I'm about to go blind starring at this problem, so I have to ask:
I have 1 clue: rearranging the code, makes the error message different:
I get the error: min_analyzer = SpaceSeparatedTokenizer() | LowercaseFilter() | mitt_filter() TypeError: _call_() takes exactly 2 arguments (1 given)
From this code:
import sqlite3
from whoosh.fields import Schema, TEXT, ID
from whoosh.index import create_in
from whoosh.analysis import SpaceSeparatedTokenizer
from whoosh.analysis import StopFilter
from whoosh.analysis import LowercaseFilter
mitt_filter = StopFilter(stoplist=frozenset(['and', 'is', 'it', 'an', 'as', 'at', 'have', 'in', 'yet', 'if', 'from', 'for', 'when', 'by', 'to', 'you', 'be', 'we', 'that', 'may', 'not', 'with', 'a', 'on', 'your', 'this', 'of', 'us', 'will', 'can', 'the', 'or', 'are', u'og', u'i', u'-', u'\\xa0', u'for', u'av', u'til', u'p\\xe5', u'the', u'and', u'as', u'med', u'er', u'en', u'of', u'to', u'har', u'Vi', u'kontakt', u'som', u'\\xe5', u'v\\xe5re', u'vi', u'in', u'oss', u'a', u'det', u'at', u'is', u'\\u2013', u'/', u'\\xbb', u'kan', u'by', u'skal', 'fra', u'ut', u'with', u'be', u'v\\xe5rt', u'mer', u'du', u'\\xa9', u'us', u'on', u'hopp', u'ogs\\xe5', u'Hopp']), minsize=2, maxsize=None, renumber=False)
min_analyzer = SpaceSeparatedTokenizer() | LowercaseFilter() | mitt_filter()
schema = Schema(Hoveddomene=ID, innhold=TEXT (stored=True, analyzer=min_analyzer(removestops=False, positions=True)), webadresse=ID)
ix = create_in('/Users/Sverdrup/virtualenv-1.6.1/whoosh/whoosh directory/', schema)
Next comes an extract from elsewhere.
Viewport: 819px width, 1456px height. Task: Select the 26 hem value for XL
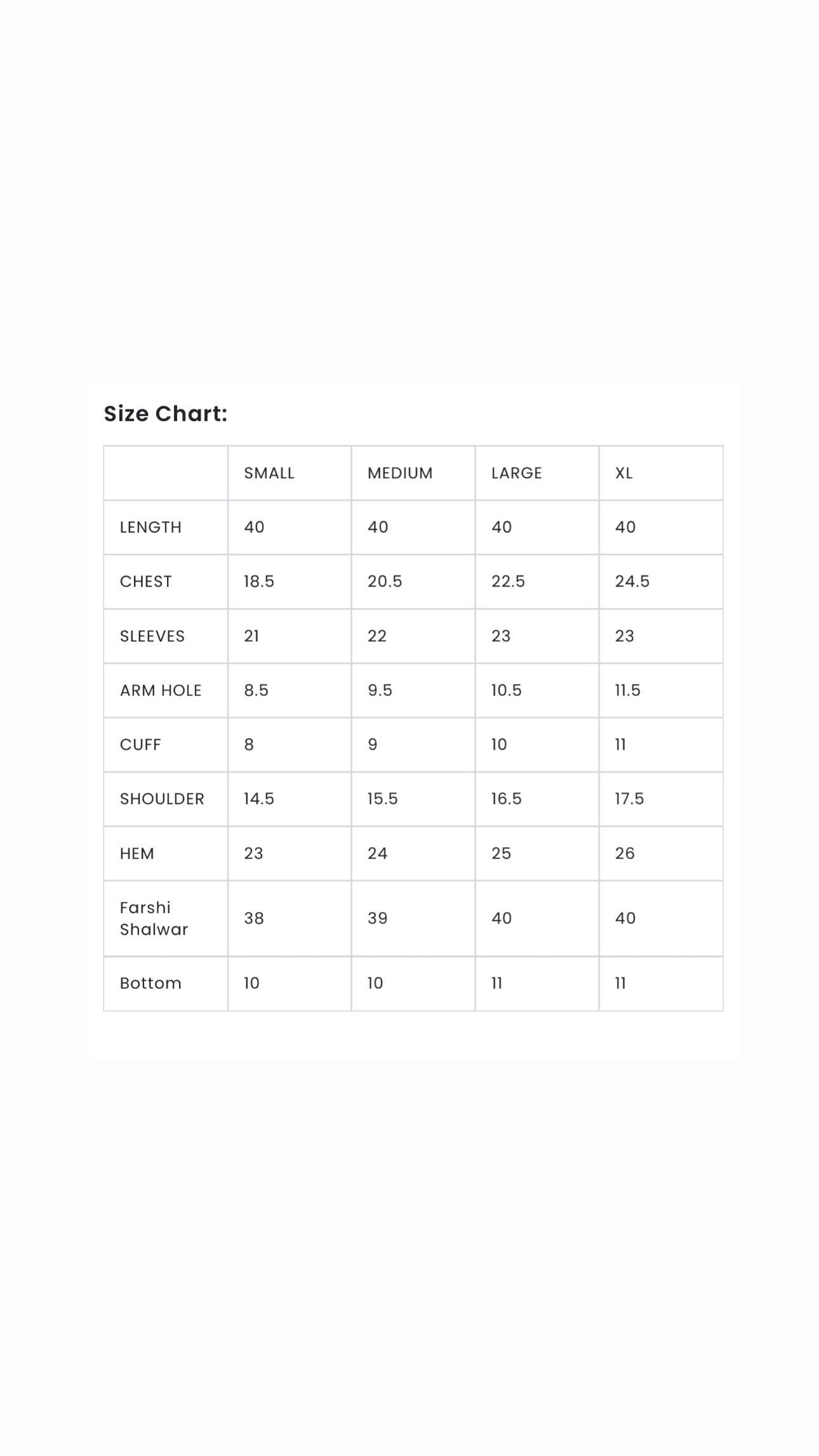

If I rearrange the code like so:
import sqlite3
from whoosh.fields import Schema, TEXT, ID
from whoosh.index import create_in
from whoosh.analysis import SpaceSeparatedTokenizer
from whoosh.analysis import StopFilter
from whoosh.analysis import LowercaseFilter
min_analyzer = SpaceSeparatedTokenizer() | LowercaseFilter() | StopFilter(stoplist=frozenset(['and', 'is', 'it', 'an', 'as', 'at', 'have', 'in', 'yet', 'if', 'from', 'for', 'when', 'by', 'to', 'you', 'be', 'we', 'that', 'may', 'not', 'with', 'a', 'on', 'your', 'this', 'of', 'us', 'will', 'can', 'the', 'or', 'are', u'og', u'i', u'-', u'\\xa0', u'for', u'av', u'til', u'p\\xe5', u'the', u'and', u'as', u'med', u'er', u'en', u'of', u'to', u'har', u'Vi', u'kontakt', u'som', u'\\xe5', u'v\\xe5re', u'vi', u'in', u'oss', u'a', u'det', u'at', u'is', u'\\u2013', u'/', u'\\xbb', u'kan', u'by', u'skal', 'fra', u'ut', u'with', u'be', u'v\\xe5rt', u'mer', u'du', u'\\xa9', u'us', u'on', u'hopp', u'ogs\\xe5', u'Hopp']), minsize=2, maxsize=None, renumber=False)
schema = Schema(Hoveddomene=ID, innhold=TEXT (stored=True, analyzer=min_analyzer(removestops=False, positions=True)), webadresse=ID)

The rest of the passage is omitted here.